- _Task details_: Convert the listing into a numbered list, starting at its first line and stopping after the line that contains "(x=33, y=59)". Omit blank lines, and leave the pictures out of your answer.

==== Exercise material

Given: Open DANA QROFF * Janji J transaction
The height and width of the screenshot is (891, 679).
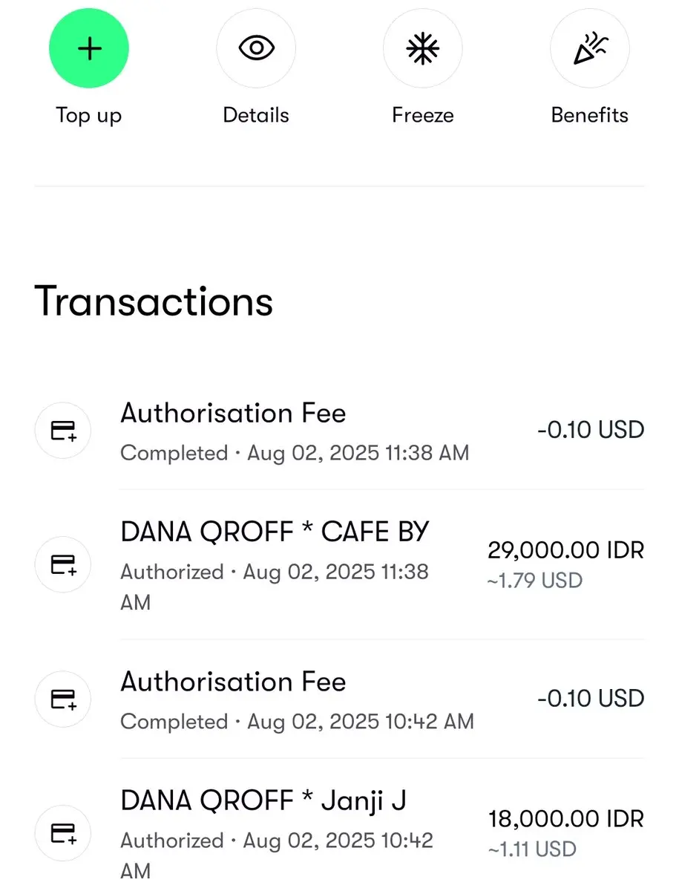Looking at the screenshot, I should (x=339, y=825).
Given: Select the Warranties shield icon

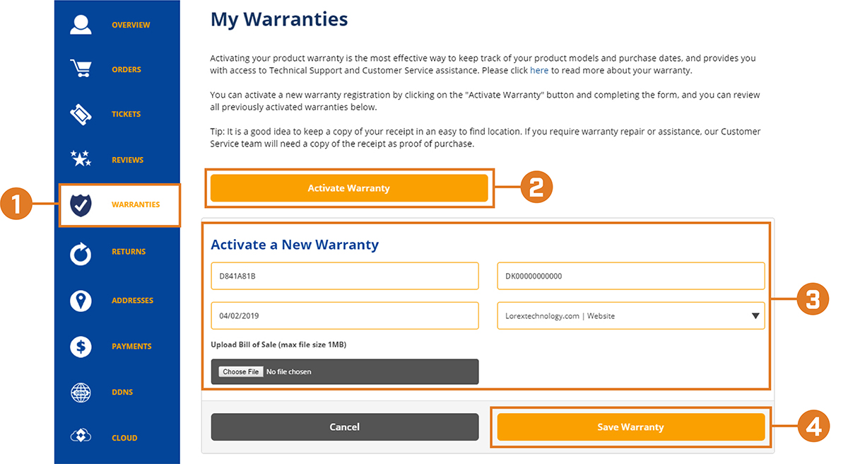Looking at the screenshot, I should pyautogui.click(x=81, y=205).
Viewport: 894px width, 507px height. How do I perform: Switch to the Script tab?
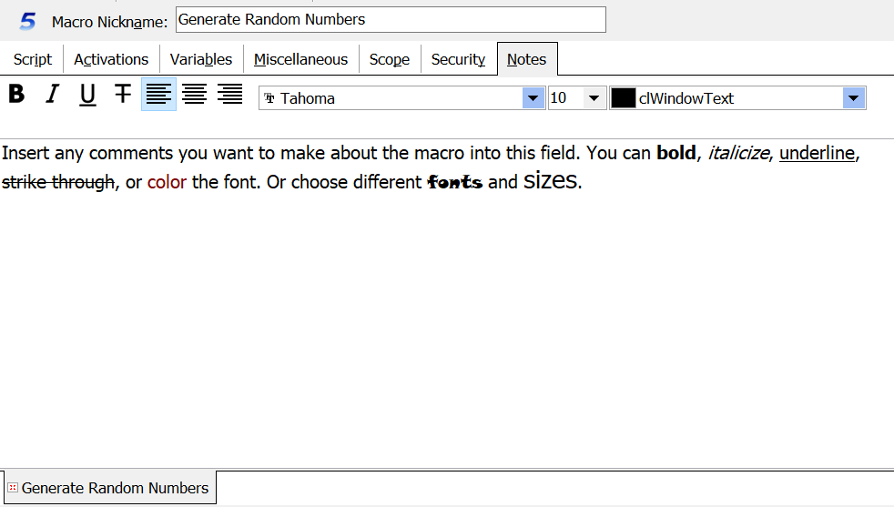(x=33, y=59)
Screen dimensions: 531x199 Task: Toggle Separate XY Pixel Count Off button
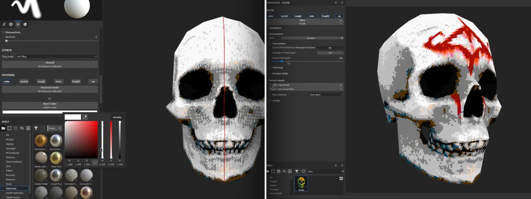pyautogui.click(x=330, y=53)
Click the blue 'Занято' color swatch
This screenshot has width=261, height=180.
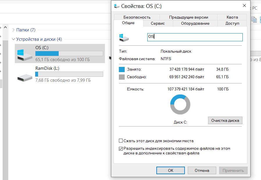tap(122, 69)
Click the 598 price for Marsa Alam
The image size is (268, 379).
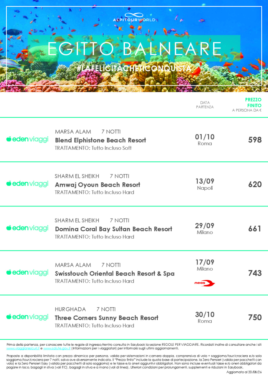pyautogui.click(x=255, y=140)
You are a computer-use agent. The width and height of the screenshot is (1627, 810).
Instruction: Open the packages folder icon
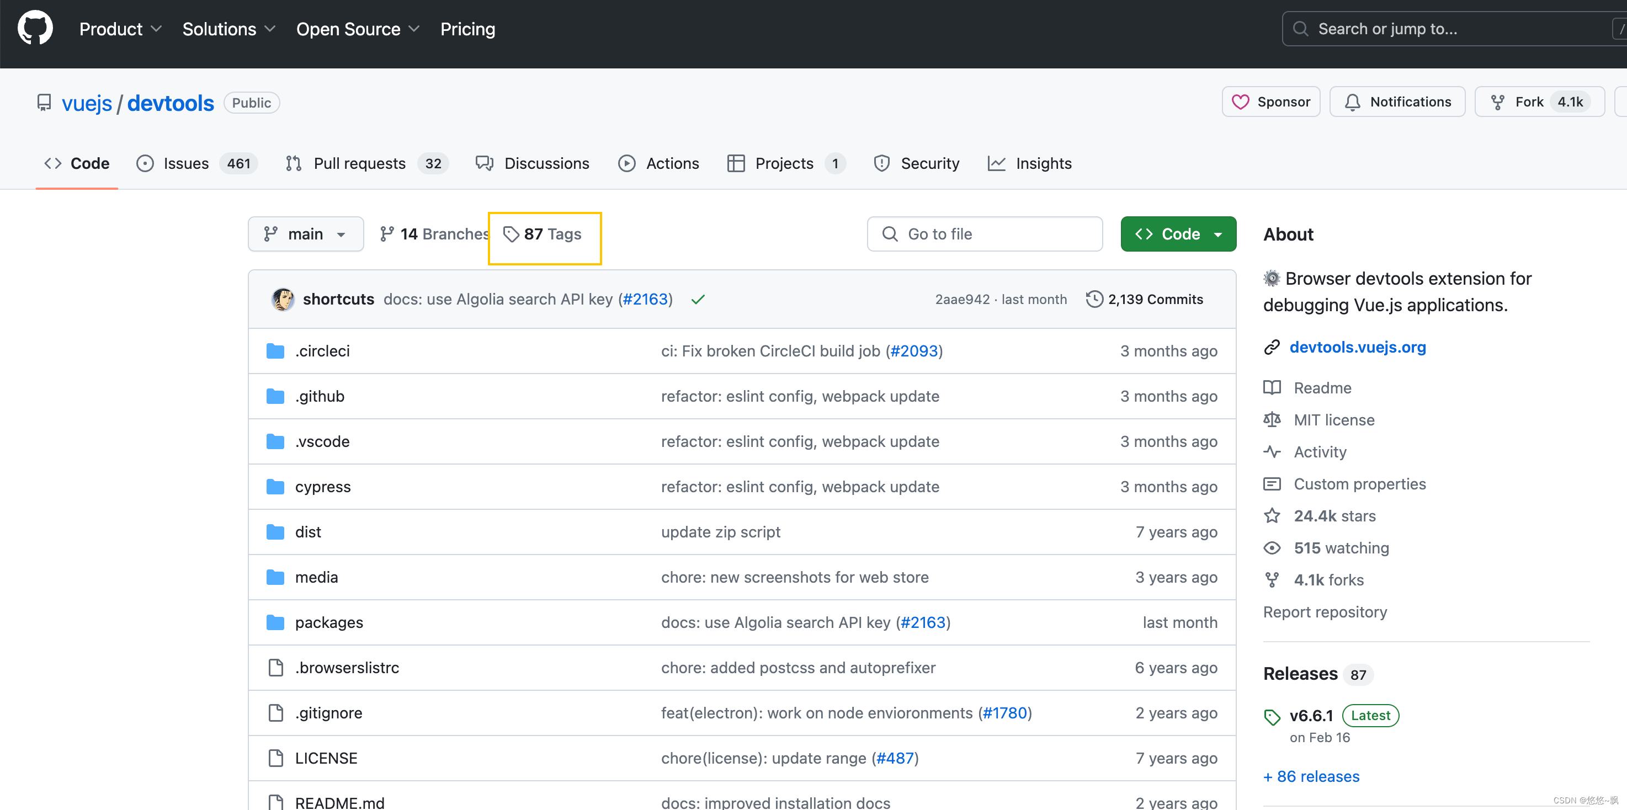pyautogui.click(x=275, y=622)
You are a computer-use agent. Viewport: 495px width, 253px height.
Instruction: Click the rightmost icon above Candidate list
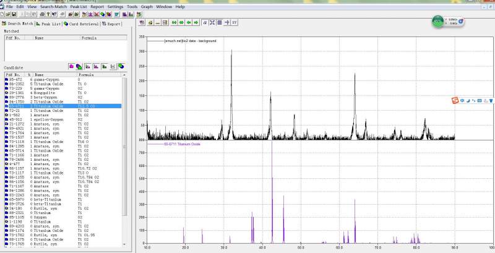[121, 66]
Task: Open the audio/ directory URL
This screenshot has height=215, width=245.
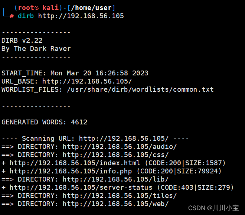Action: pyautogui.click(x=120, y=147)
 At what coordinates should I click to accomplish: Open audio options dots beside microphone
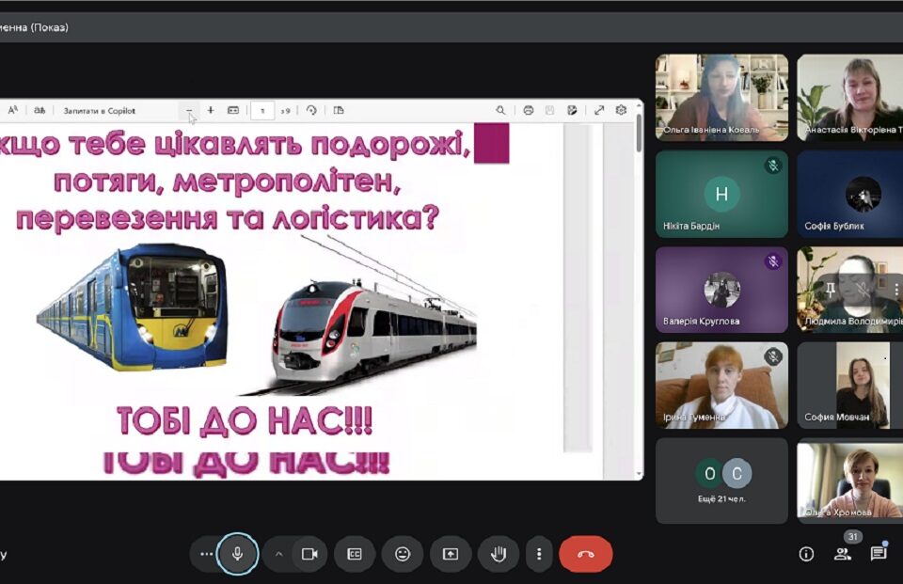206,554
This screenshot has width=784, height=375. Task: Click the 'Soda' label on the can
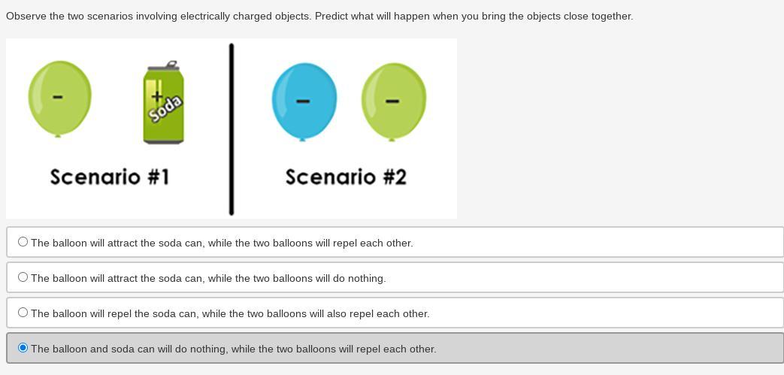click(x=166, y=110)
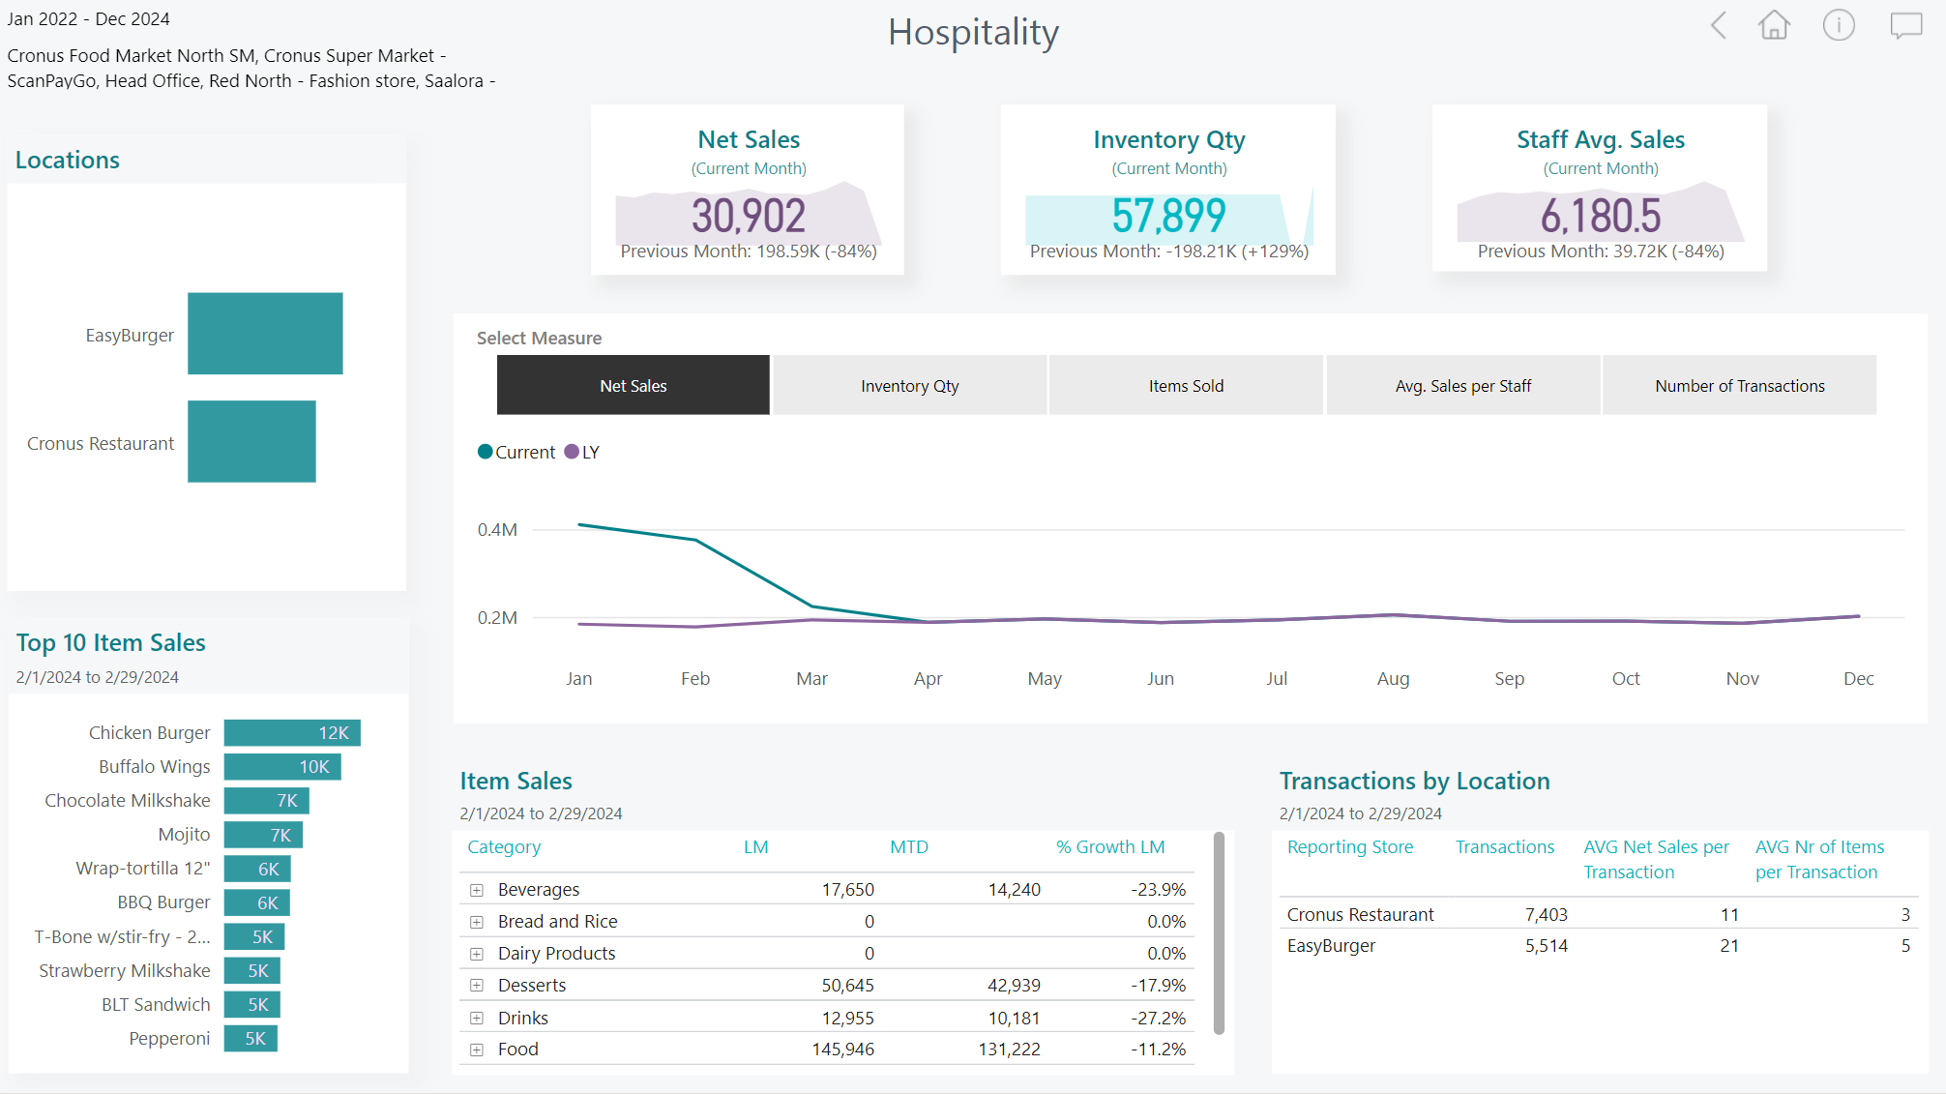Open the information icon
Screen dimensions: 1946x1094
[x=1838, y=26]
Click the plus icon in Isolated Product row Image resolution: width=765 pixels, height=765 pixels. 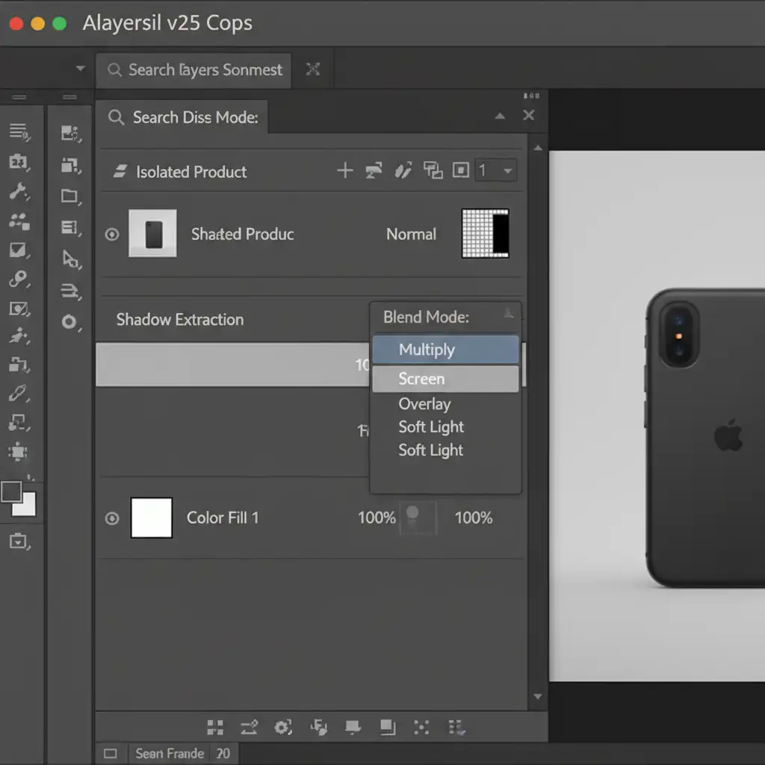344,171

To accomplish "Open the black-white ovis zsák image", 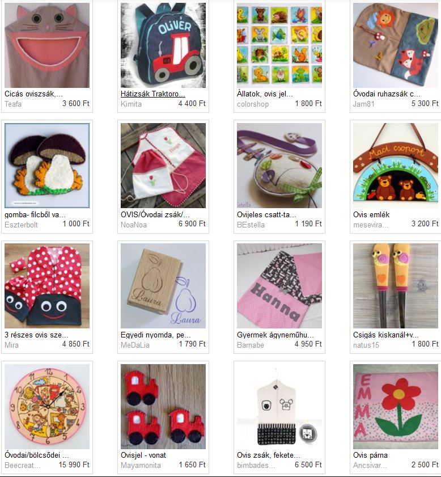I will click(279, 407).
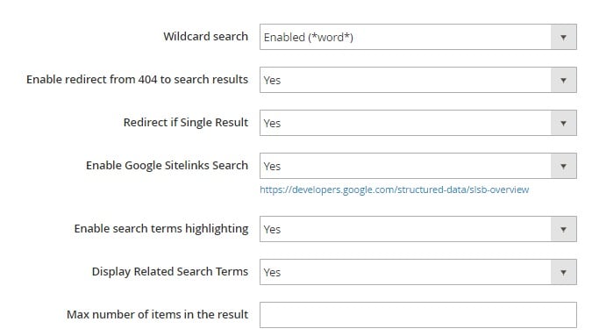Click arrow icon for search terms highlighting

pos(563,229)
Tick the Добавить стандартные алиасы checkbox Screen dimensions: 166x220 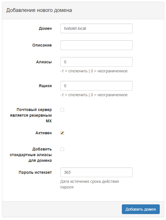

========

- _Response below_:
1. Given: Open DANA QROFF * Janji J transaction
2. The height and width of the screenshot is (891, 679).
3. Looking at the screenshot, I should (x=339, y=825).
4. Given: Select the Warranties shield icon
5. Looking at the screenshot, I should pyautogui.click(x=81, y=205).
6. Viewport: 894px width, 507px height. How do I perform: Switch to the Script tab?
7. (x=33, y=59)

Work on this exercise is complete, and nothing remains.